# Walmart Application: Effects of Walmart Opening on Local Retail Employment

This notebook replicates the empirical analysis from Lee and Wooldridge (2025),
"A Simple Transformation Approach to Difference-in-Differences Estimation
for Panel Data" (SSRN 4516518), Section 6.

## Data Description

- **Source**: Brown and Butts (2025), based on County Business Patterns (CBP) data
- **Panel**: 1,280 counties over 23 years (1977-1999)
- **Treatment**: First Walmart store opening in a county
- **Outcome**: Log county-level retail employment

## Reference Results (Table A4)

Rolling IPWRA with Heterogeneous Trends:
- ATT(0)  = 0.007 (SE=0.004)
- ATT(1)  = 0.032 (SE=0.005)
- ATT(2)  = 0.025 (SE=0.006)
- ATT(3)  = 0.021 (SE=0.007)
- ATT(4)  = 0.018 (SE=0.009)
- ATT(5)  = 0.017 (SE=0.010)
- ATT(6)  = 0.019 (SE=0.012)
- ATT(7)  = 0.036 (SE=0.013)
- ATT(8)  = 0.041 (SE=0.016)
- ATT(9)  = 0.041 (SE=0.019)
- ATT(10) = 0.037 (SE=0.023)
- ATT(11) = 0.018 (SE=0.030)
- ATT(12) = 0.017 (SE=0.036)
- ATT(13) = 0.047 (SE=0.053)

## 1. Setup

In [None]:
import os
import warnings

import numpy as np
import pandas as pd
import matplotlib.pyplot as plt

from lwdid import lwdid

warnings.formatwarning = lambda msg, cat, *a, **kw: f'{cat.__name__}: {msg}\n'

print("lwdid package loaded successfully")

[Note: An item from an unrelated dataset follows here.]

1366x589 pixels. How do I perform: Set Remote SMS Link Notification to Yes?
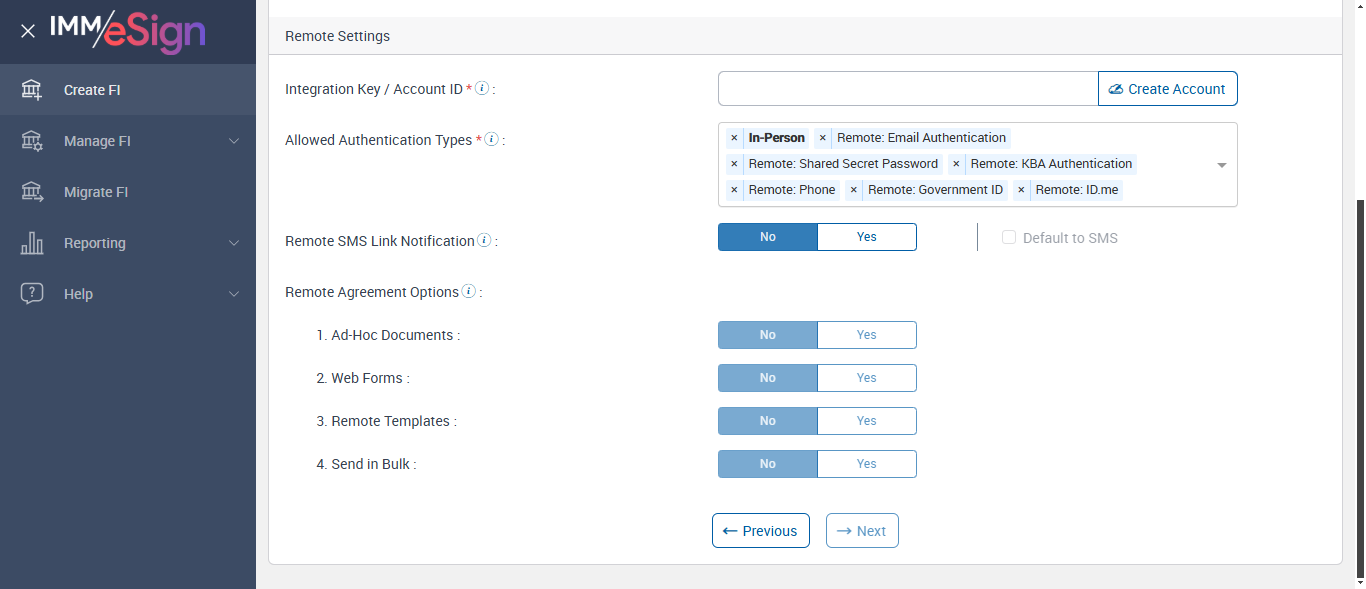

## 2. Data Loading and Descriptive Statistics

Load the Walmart data and verify descriptive statistics match Table 2 of the paper.

In [None]:
df = pd.read_csv('../data/walmart.csv')

print(f"Data shape: {df.shape[0]:,} observations, {df.shape[1]} variables")
print(f"Counties: {df['fips'].nunique():,}")
print(f"Years: {df['year'].min()} - {df['year'].max()}")
print(f"Observations per county: {df.groupby('fips').size().unique()[0]}")

In [None]:
# Treatment cohort distribution (Table 2)
print("Treatment Cohort Distribution (Table 2)")
print("-" * 50)

cohort_dist = df.groupby('g')['fips'].nunique().sort_index()
n_never_treated = cohort_dist.get(np.inf, 0)
n_treated = cohort_dist[cohort_dist.index != np.inf].sum()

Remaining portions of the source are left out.